Есть основания полагать, что обязательным компонентом киноповествования является своего рода "фиксация глаза" – иначе говоря, в каждый момент времени требует определенности понимание того, чьими глазами мы смотрим на экран. Эта специфика видения привносится именно режиссером – его дарованием, его миросозерцательной манерой и креативной энергией. Продюсер с его маркетинговым мышлением породить подобное не в силах – однако в силах задушить уже привнесенное. Стоит лишь начать его слушать…

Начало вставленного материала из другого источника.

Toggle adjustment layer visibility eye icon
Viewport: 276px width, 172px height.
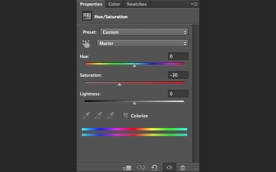click(x=169, y=167)
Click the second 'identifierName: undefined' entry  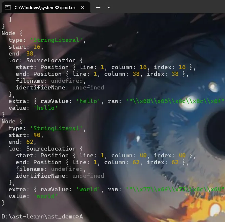tap(60, 176)
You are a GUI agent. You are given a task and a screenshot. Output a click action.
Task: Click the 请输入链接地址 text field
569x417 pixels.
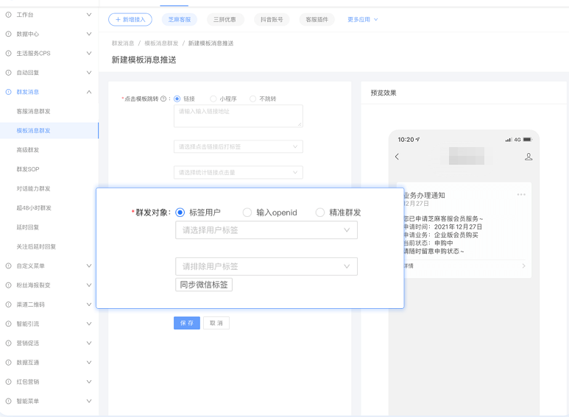click(x=238, y=115)
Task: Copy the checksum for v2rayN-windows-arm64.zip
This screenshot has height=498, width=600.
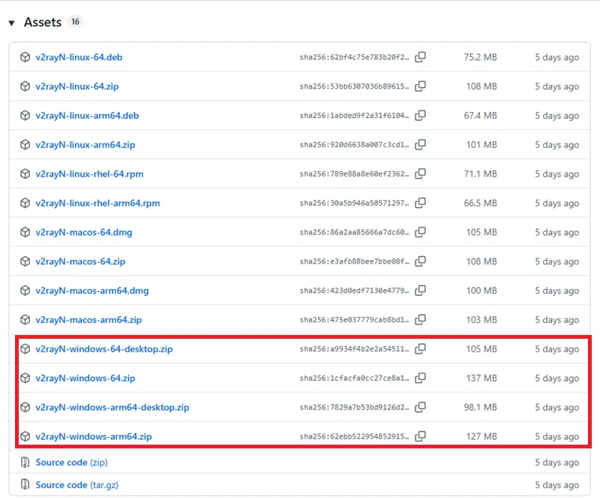Action: click(x=421, y=436)

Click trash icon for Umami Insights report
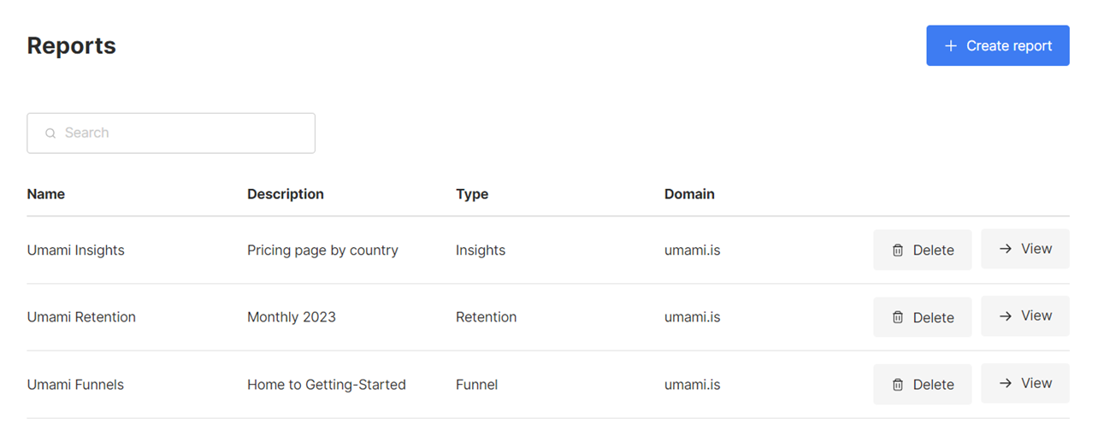898,250
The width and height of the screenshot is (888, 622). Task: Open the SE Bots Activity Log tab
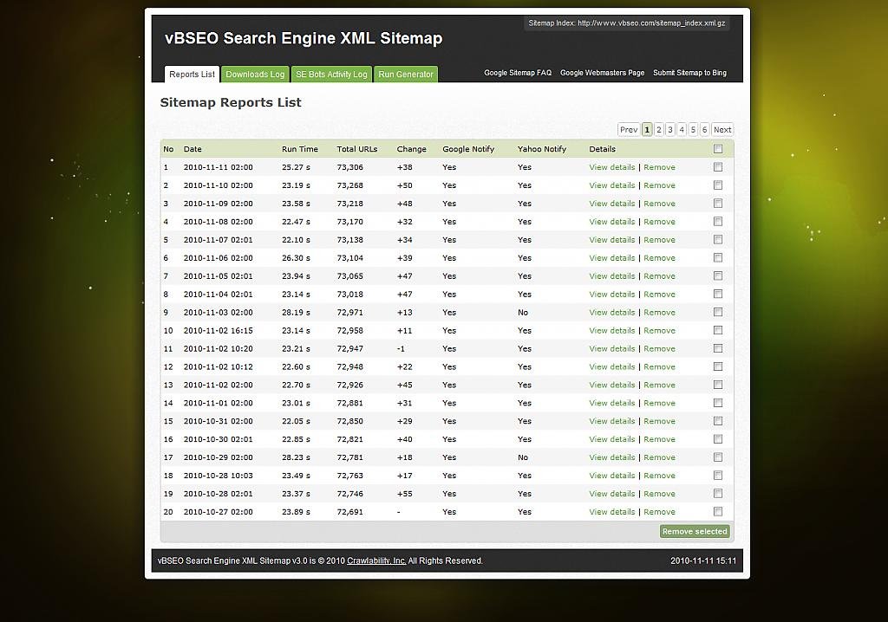click(331, 75)
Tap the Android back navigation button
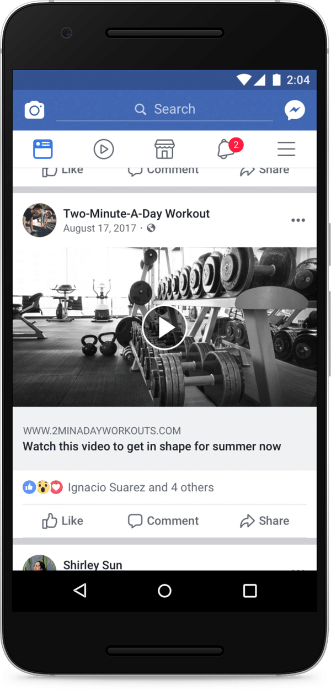 [80, 591]
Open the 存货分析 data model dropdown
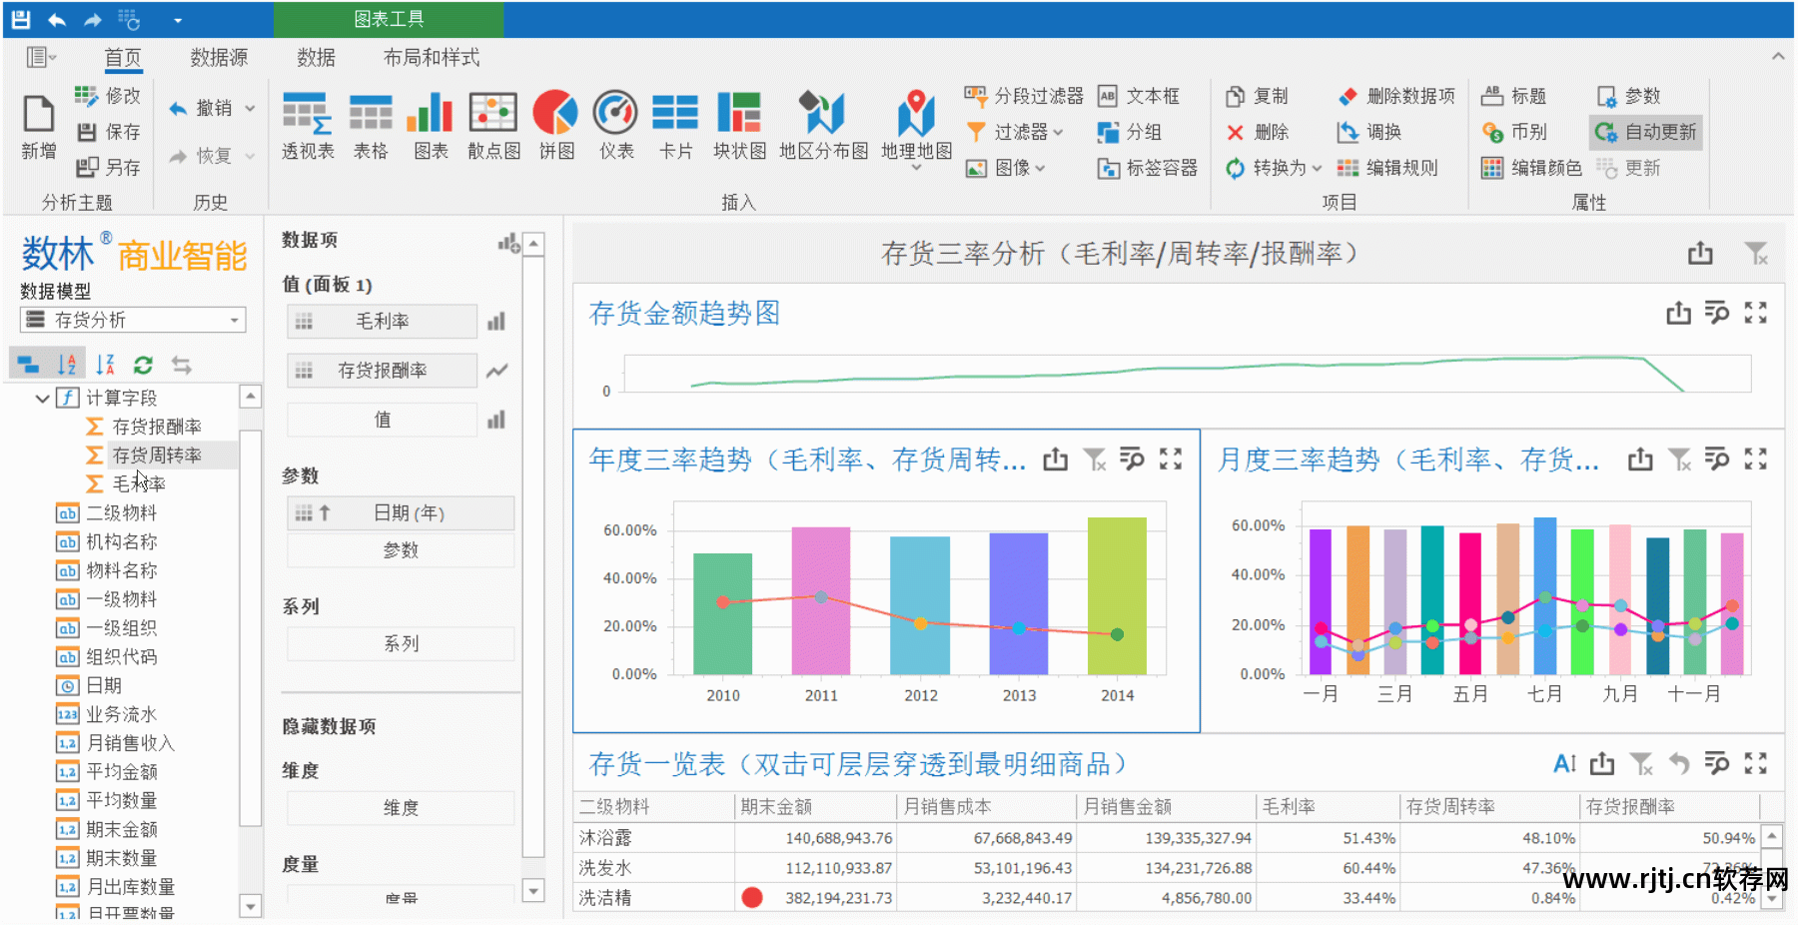 tap(234, 321)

В случае нашей фабулы вариантов возможной специфики видения множество. Мы можем прочесть историю от лица героя – с его двенадцатилетним загадочно-суровым опытом, формирующим определенное отношение к миру и к людям. Героя, попавшего в новую теперь для него среду и испытывающего определенный шок и надлом от этого. Ничего подобного, однако, мы в картине не находим – герой, его проблемы и переживания практически непрозрачны для зрителя, он неизменен и однозначен весь фильм. (Вообще же, люди, только что отсидевшие большой срок, имеют некую трудновыразимую словами, но вполне доступную даже посредственному режиссеру специфику внешнего облика – пластики, речи, даже манеры одеваться – любой милиционер выхватывает их взглядом из толпы, никогда почти не ошибаясь. Увы, Звягинцеву подобный образ создать не удалось – а может, не очень-то и хотелось?) Можно показать все и глазами мальчиков – понятно, что в заявленной ситуации они будут вглядываться во вновь обретенного отца с исключительной тщательностью, фиксируя пристальное внимание на мельчайших его жестах, словах и интонациях слов – в том числе на случайных, проходных и незначимых с точки зрения самого героя. Они станут вглядываться, запоминать все и причудливым способом интерпретировать – и несоответствие детских интерпретаций ожиданиям взрослого мужчины само по себе могло бы стать нервом фильма. Но не стало.
Взгляд может быть и внешним – воспринимающим происходящее, допустим, как античную драму, либо, наоборот, как драму социальную, когда отношения людей являются функцией проблем общества. Возможны, разумеется, и многие другие варианты.
Наконец, высший пилотаж – родившаяся в искусстве начала двадцатого века техника "перемещения точек зрения" внутри одного произведения. Эдакий кубизм Пикассо. Точек видения в этом случае много, но важно, что все они неслучайны, четко определены и распределены, образуя своеобразную гармонию.
Ничего подобного в фильме Звягинцева нет. Происходящее на экране видится ничьими глазами. История рассказывается нам вообще, вне связи с чем-либо и кем-либо, в протокольной похожести на объективную реальность, в совокупности актерских приемов "как положено" – она равна лишь самой себе и только и потому оставляет нас вполне равнодушными, как оставляет по большому счету равнодушными случайно увиденное уличное происшествие: лишь минутная вспышка чувств, затем осадочек за ужином и уже на следующее утро – никаких следов! Что в заключение? Своего рода парадокс – парадокс удушающего успеха. Молодой режиссер, не продемонстрировав в дебютной работе выдающегося дарования (именно – не продемонстрировав: вопрос о наличии дарования в принципе "Возвращение", в силу своей продюсерской природы, никак не прояснило), доказал зато отсутствие сильной творческой воли. Теперь у него есть титул и слава, а стало быть - свобода, права на творческую смелость стало еще меньше. Посему - едва ли мы дождемся теперь шедевра от Звягинцева. Десять к одному: загубили парня.